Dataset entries
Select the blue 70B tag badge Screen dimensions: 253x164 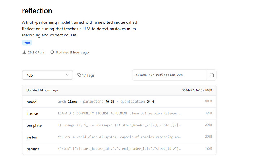click(27, 43)
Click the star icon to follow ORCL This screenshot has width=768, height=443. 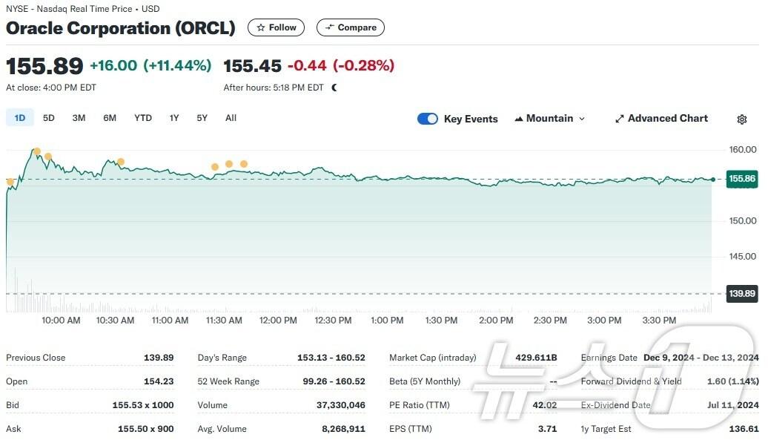(x=261, y=28)
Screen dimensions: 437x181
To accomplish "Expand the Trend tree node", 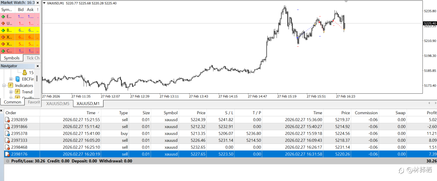I will [x=11, y=92].
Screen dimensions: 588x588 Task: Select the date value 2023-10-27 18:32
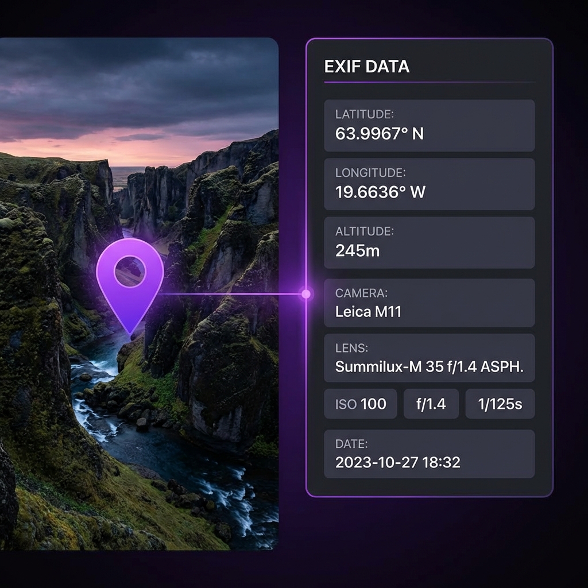pos(397,462)
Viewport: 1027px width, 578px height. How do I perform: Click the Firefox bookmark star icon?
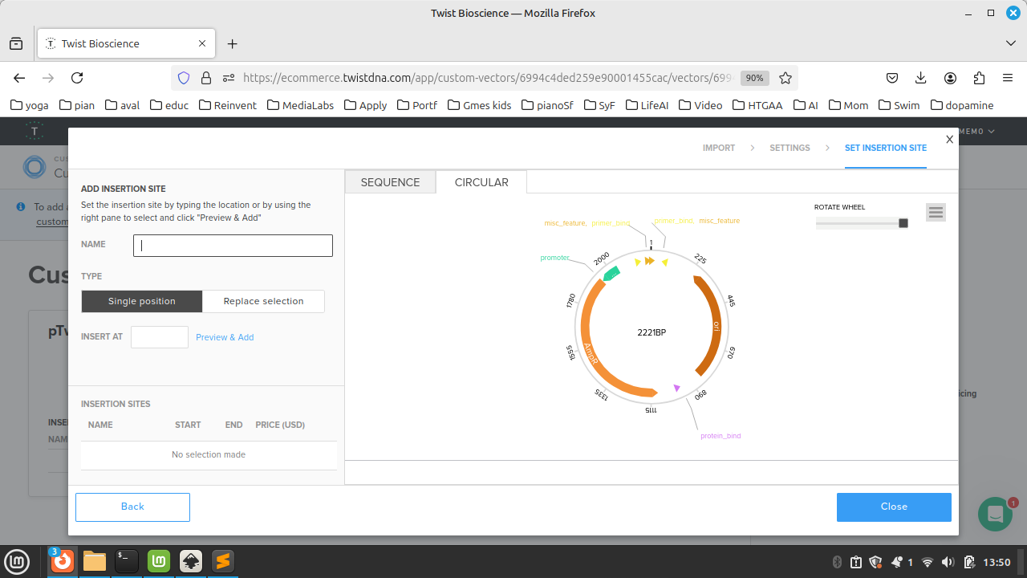tap(785, 78)
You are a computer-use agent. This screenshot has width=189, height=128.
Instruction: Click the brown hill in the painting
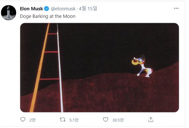point(111,94)
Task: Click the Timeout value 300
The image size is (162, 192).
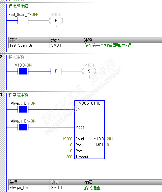Action: point(69,157)
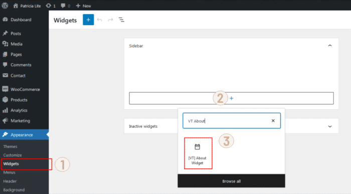Viewport: 351px width, 194px height.
Task: Click the WordPress logo in admin bar
Action: click(x=5, y=6)
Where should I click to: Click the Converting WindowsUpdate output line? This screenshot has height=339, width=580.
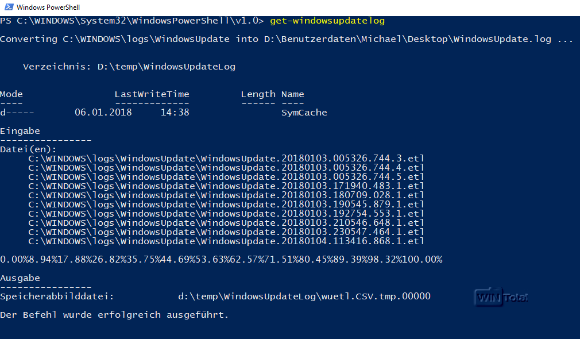(x=286, y=39)
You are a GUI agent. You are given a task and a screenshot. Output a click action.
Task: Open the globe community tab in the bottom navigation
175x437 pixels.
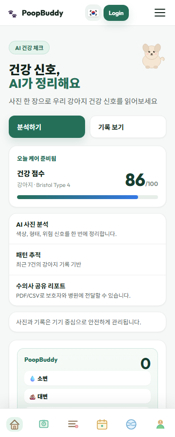pos(131,424)

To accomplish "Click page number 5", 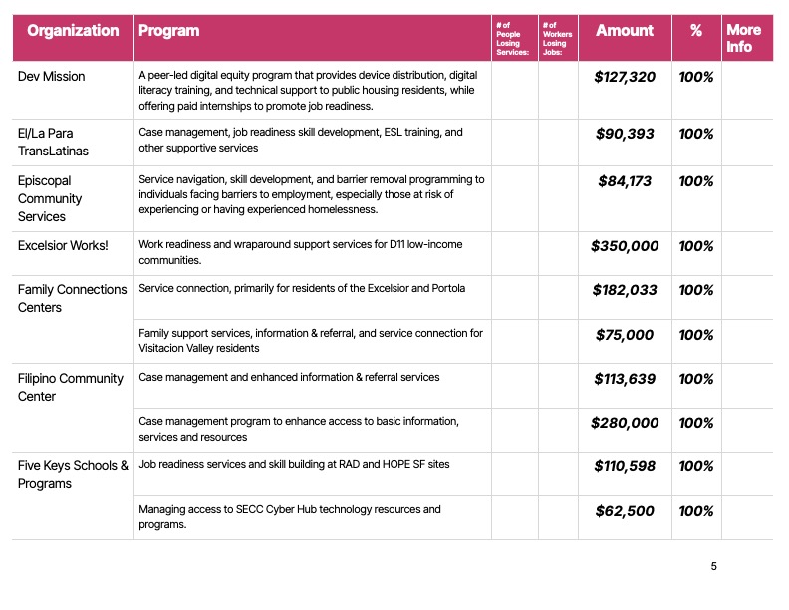I will click(x=713, y=567).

_Work task_: Copy every line from the entries that contains the word "agent".

_Output below_:
You are a computer-use agent. This screenshot has width=189, height=128.
You are a GUI agent. You are given a task and a screenshot. Output a click action.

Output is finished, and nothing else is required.